5 Favorite Picture Books: Rhyme Time

One of the big benefits of switching from a lower paying but more creative job (in the scrapbooking industry) to higher paying but less exciting work (email marketing and business ghostwriting) is that I have creative time and creative energy to spare, which has resulted in more crafting, scrapbooking, writing, researching, and purposeless creativity than I've done in years. It's a beautiful thing.

One of the things I'm doing these days is trying to shop around a children's picture book I've written. I have one complete manuscript, with a bunch of half-finished stories and other ideas brewing, too. I'm currently in the "research the publishing industry" phase, right in the middle of trying to decide whether to submit the manuscript directly to publishers or shop for an agent—or do both, simultaneously.

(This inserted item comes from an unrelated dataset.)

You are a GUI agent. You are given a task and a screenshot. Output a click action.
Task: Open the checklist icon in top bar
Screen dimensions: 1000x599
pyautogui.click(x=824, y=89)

As I'm immersing myself into this world, I thought I'd share some of my favorite picture books with you. First up: books that rhyme. When you read a book to a child over and over (and over), it helps when there's a lovely, lyrical cadence to the language. Here are five delightful picture books that have such a wonderful real-aloud rhythm that they're irresistible to read, as nominated by me and my daughter Keira, age 4. 


#1 Wynken, Blynken & Nod 
Words: Eugene Field
Illustrations: Johanna Westerman

"Wynken, Blynken and Nod one night sailed off in a wooden shoe.
Sailed on a river of crystal light, into a sea of dew..."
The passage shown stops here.